◆ **Texto fornecido**:

=====

Crítica/ O samba carioca de Wilson Batista
Repertório e vida de Wilson Bastista em bar camerístico |
A exemplo de produções mais ricas e ambiciosas, como Sassaricando e “Beatles no Céu de Diamantes”, O Samba Carioca de Wilson Batista, em cena no Teatro Carlos Gomes, não se utiliza praticamente de texto para traçar painel da vida e produção musical de Wilson Batista. Em formato camerístico, com apenas dois cantores-atores e cinco músicos, esse show teatral canta o repertório do sambista, em paralelo com as características de um Rio boêmio e suburbano, no qual o compositor viveu e escreveu história informal dos costumes de sua época. A polêmica musical com Noel Rosa, os seus muitos amores, as belezas e agruras da vida na cidade, a solidão do fim são marcadas pela música que é um verdadeiro registro de um certo jeito de viver no Rio desde a década de 30 do século passado. Tanto nas letras quanto nas melodias, Wilson Batista retrata um modo de viver numa cidade, aparentemente mais amena. O roteiro de Rodrigo Alzuguir e Claudia Ventura, que também são os cantores-intérpretes, percorre esse tempo e a boemia com divertidas intervenções no repertório do compositor e com pequenos toques teatrais que dão vida cênica a temperamento musical tão expressivo. Na sua despretensão e no bom artesanato musical, “O samba carioca de Wilson Batista” compõe um quadro nostálgico e bem desenhado de um criador popular.
Cenas Curtas
Agenda das estréias de março
Dia 11 – Os Catecismos Segundo Carlos Zéfiro – A obra do desenhista numa encenação do grupo curitibano Vigor Mortis, com direção de Paulo Biscaya. Teatro II do Centro Cultural Banco do Brasil.
Dia 11 – As Próximas Horas Serão Definitivas – Texto de Daniela Pereira de Carvalho, com direção de Gilberto Gawronski, com Sacha Bali e Guta Stresser. Espaço Cultural Sérgio Porto.

=====

Listagem de dados
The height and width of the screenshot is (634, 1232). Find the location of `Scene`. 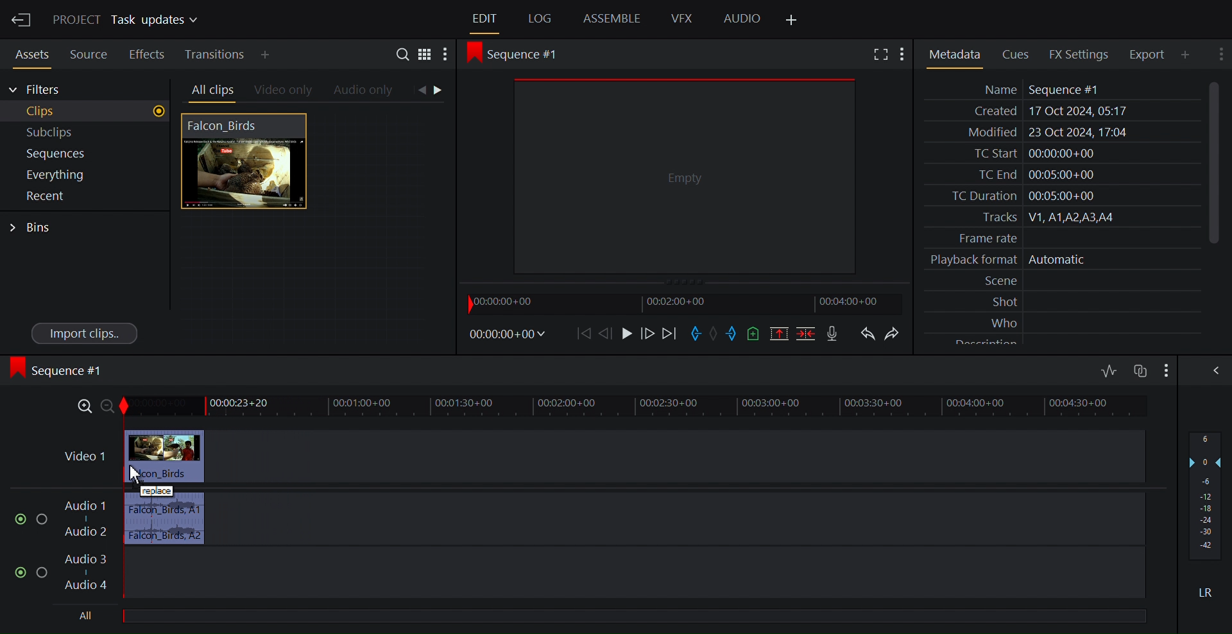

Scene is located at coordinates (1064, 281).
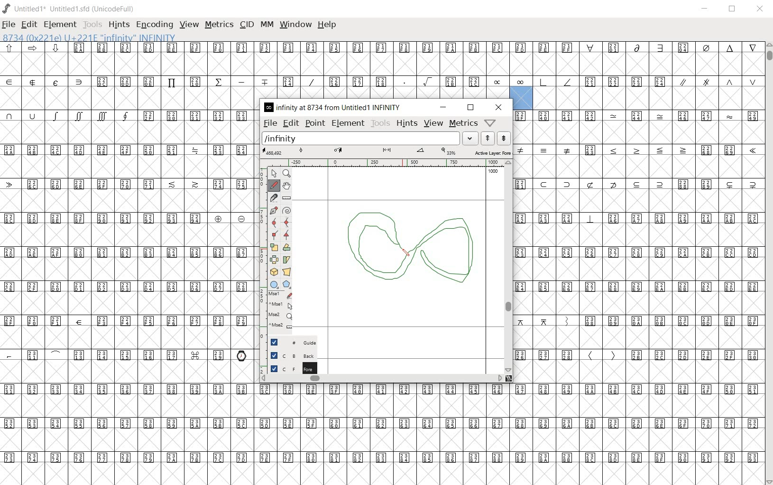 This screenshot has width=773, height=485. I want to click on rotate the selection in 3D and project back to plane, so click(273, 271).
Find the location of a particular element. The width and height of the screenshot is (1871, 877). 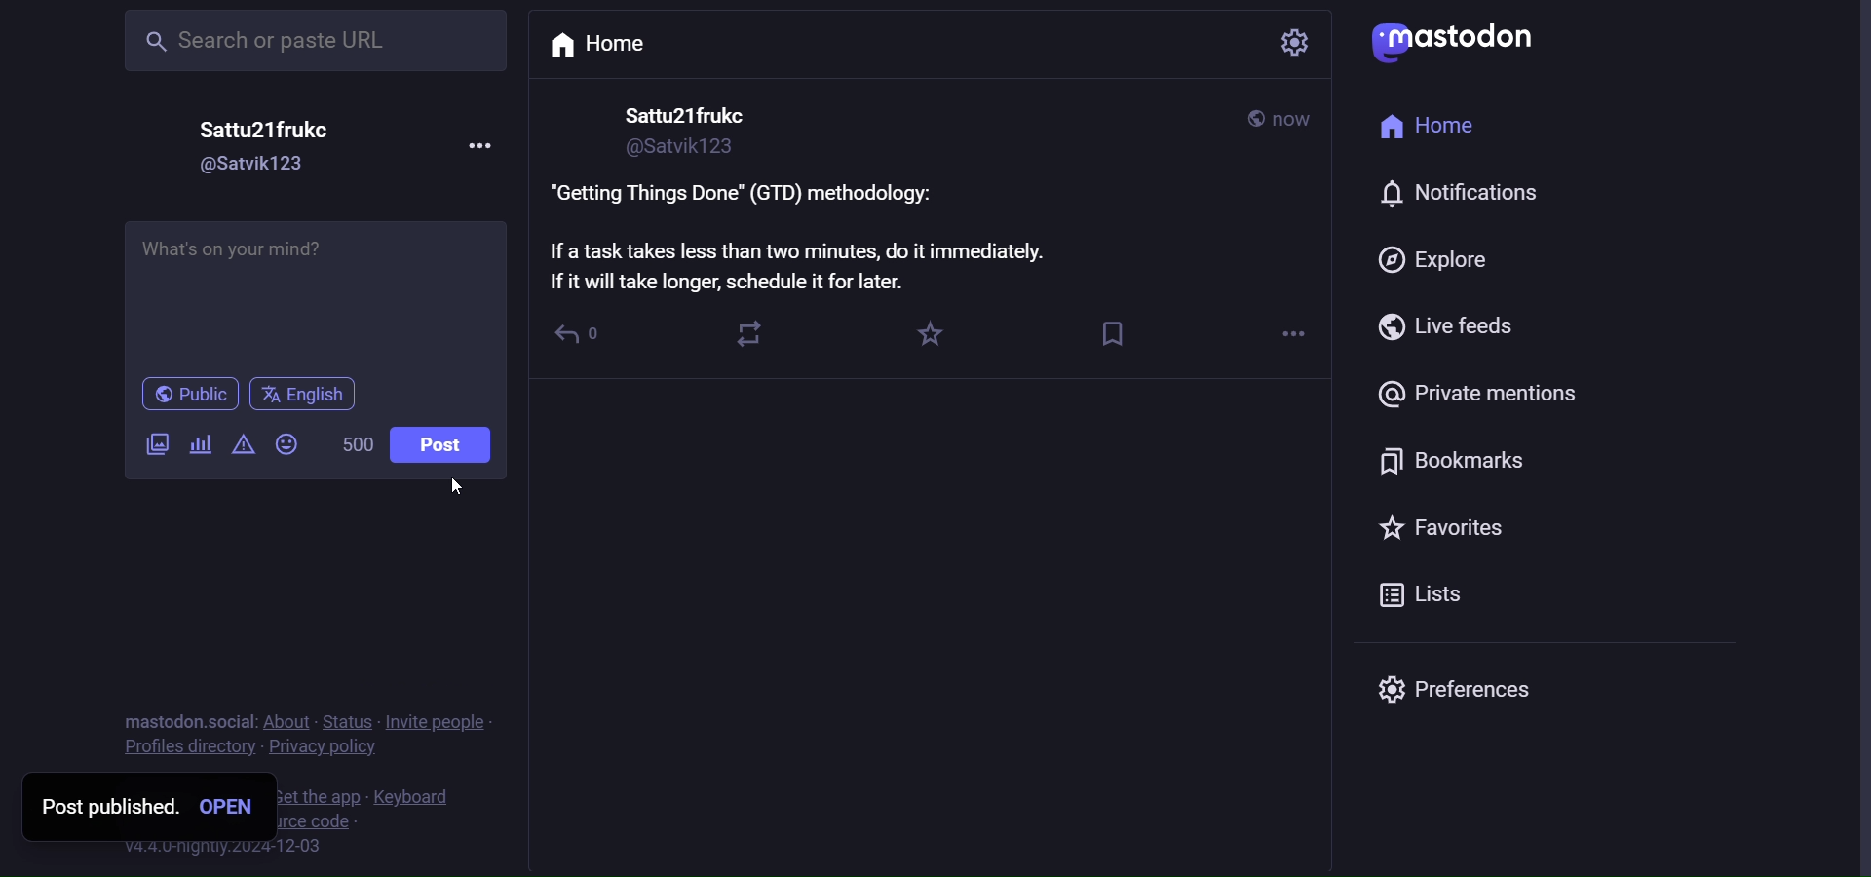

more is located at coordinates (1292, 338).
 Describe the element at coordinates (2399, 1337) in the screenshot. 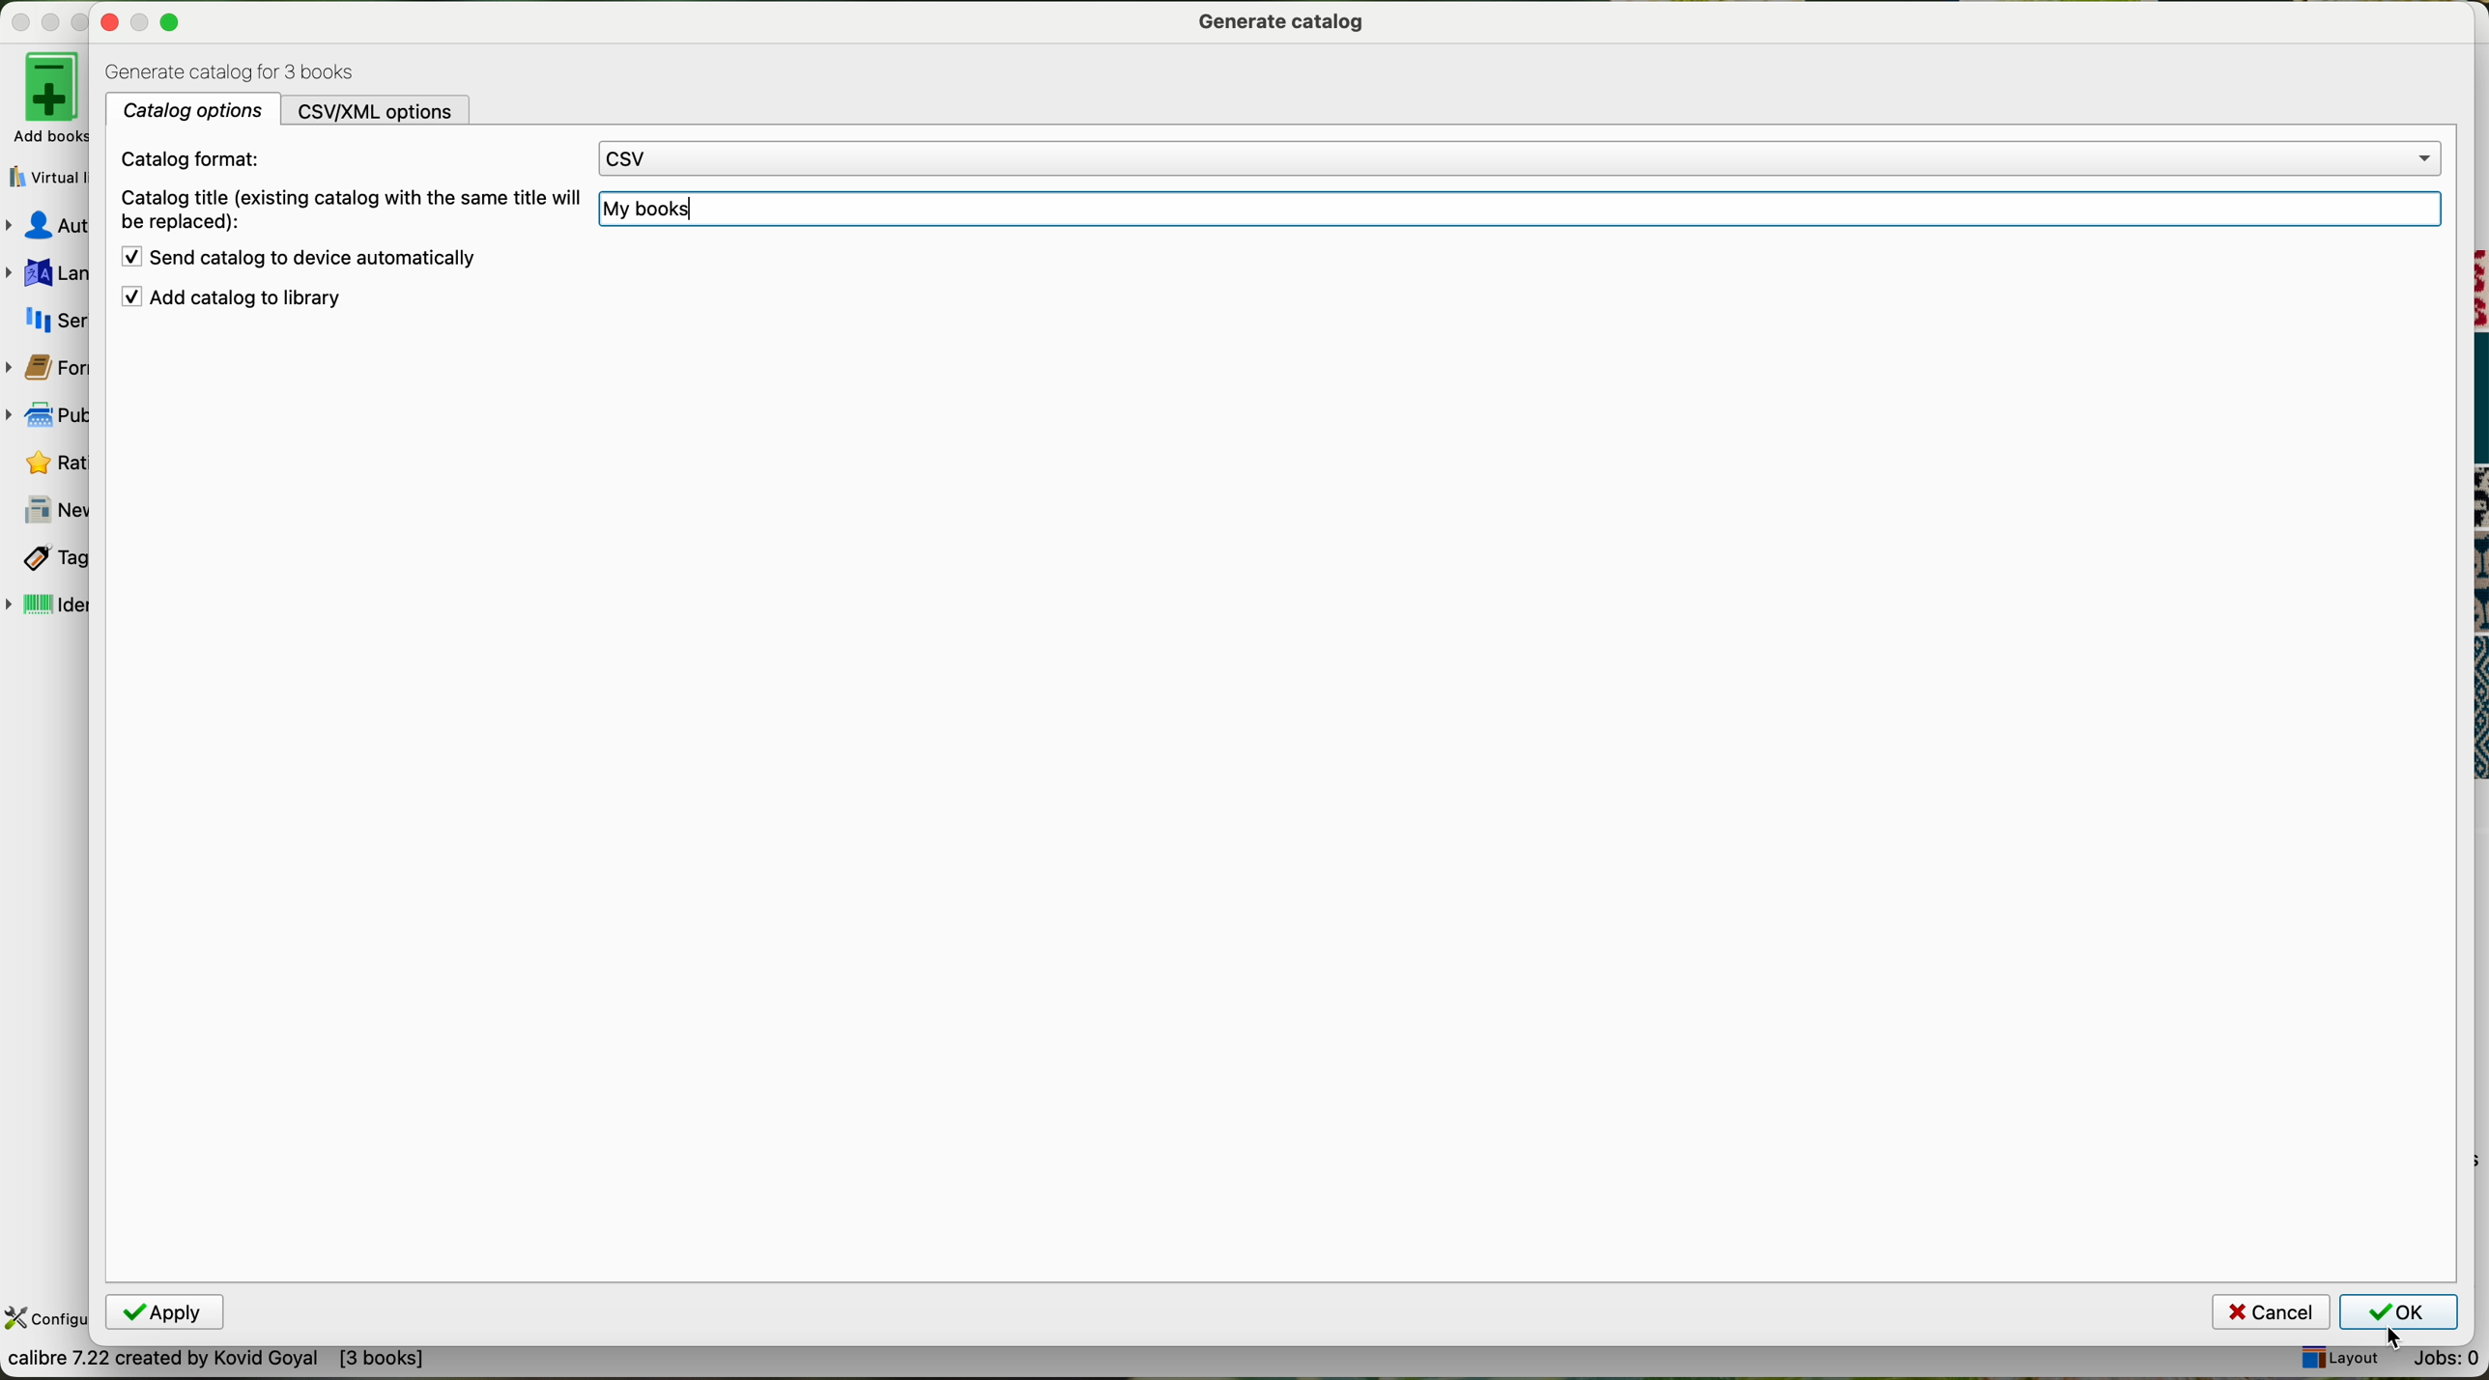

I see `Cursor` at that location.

=====

◆ **Tarefas**:
(1) Condense, na crítica, o parágrafo iniciado por "A exemplo de produções mais ricas", preservando suas informações principais.
(2) Reproduza fielmente as linhas de dados desde o início até a linha que contém "more is located at coordinates (1292, 338).", inclusive, omitindo as imagens.
A crítica e as linhas de dados são independentes entre si.

◆ **Respostas do exercício**:
(1) Em cena no Teatro Carlos Gomes, O Samba Carioca de Wilson Batista, assim como Sassaricando e “Beatles no Céu de Diamantes”, quase não recorre a texto para traçar a vida e a obra do compositor. Em formato camerístico, com dois cantores-atores e cinco músicos, o show canta o repertório do sambista em paralelo com o Rio boêmio e suburbano em que ele viveu. A polêmica com Noel Rosa, seus amores, a vida na cidade e a solidão do fim são marcados pela música, registro de um modo de viver no Rio desde a década de 30 do século passado. O roteiro de Rodrigo Alzuguir e Claudia Ventura, que também são os intérpretes, percorre esse tempo com intervenções divertidas e pequenos toques teatrais. Despretensioso e de bom artesanato musical, o espetáculo compõe um quadro nostálgico e bem desenhado de um criador popular.

(2)
The height and width of the screenshot is (634, 1232). Find the location of `Scene`. 

Scene is located at coordinates (1064, 281).
 This screenshot has width=773, height=485. I want to click on rotate the selection in 3D and project back to plane, so click(273, 271).
Find the location of a particular element. The width and height of the screenshot is (1871, 877). 

more is located at coordinates (1292, 338).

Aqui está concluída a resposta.